Not so special editions
Back in 2011, I was at my local Best Buy when I saw the Halo Reach limited edition for $10 less than the standard edition. I had to do a triple take and I asked one of the workers why in the world it was cheaper. What she told me is true with a lot of these limited and special editions. She said, “We have a whole bunch in the back, more than the regular game and we literally can’t give them away“. That same edition I bought for $100 was being sold for $50 not even 6 months after the initial release. The same can be said about other limited editions. How about the Saints Row: The Third ’s Headphone Edition that was still sitting on shelves a whole year later, and people wonder why THQ went out of business. Because let’s get real, we buy the game for the game itself, do we really care about big purple headphones or Dr. Halsey’s journal? No, not at all. These are completely arbitrary items that aren’t even cool enough to display. What’s worse, is that some of these limited editions are so bad, the cases could break you’re game! I’m looking at you Halo 3 and Dead Rising 2. As a matter of fact, many of my limited editions are so lame, they’re sitting in a closet..
Go big or go home
However, there are some special editions that are must buys and are the only ones that should be manufactured. I’m talking about the ones that usually have an extremely limited run (Mass Effect 3 and Bioshock Infinite’s special editions come to mind). They are the ones that make you say, “I really wanted this game, so I spent an entire day’s pay on it”. Usually these at least have one item that was worth it, even if it really wasn’t monetarily worth it so to speak. Something like the Fallout 3 lunch box and the Halo 3 Master Chief Helmet are worth the arm and a leg, but it begs the question….
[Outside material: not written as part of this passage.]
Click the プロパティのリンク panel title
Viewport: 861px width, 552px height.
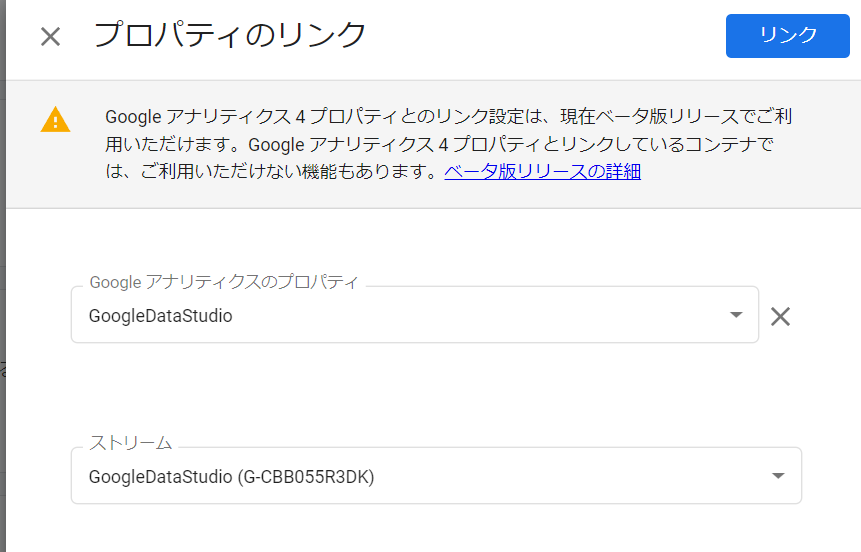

Do all games need special editions?
No, and especially not multiple versions. Does Watch Dogs, a brand new IP, need several special editions that will be sitting on the shelf a year down the road due to over production? Does every single game that comes out need one? No, but we are starting to see it more and more and it’s just being used to dry you of your funds. Too many special editions depreciate the word “special” and now they are simply becoming cliché. But I guess an Assassins Creed IV: Cliché Edition doesn’t exactly move units. Special editions, they’re a rotten crowd, but Infamous 2: Heroic Edition you’re worth the whole damn bunch put together.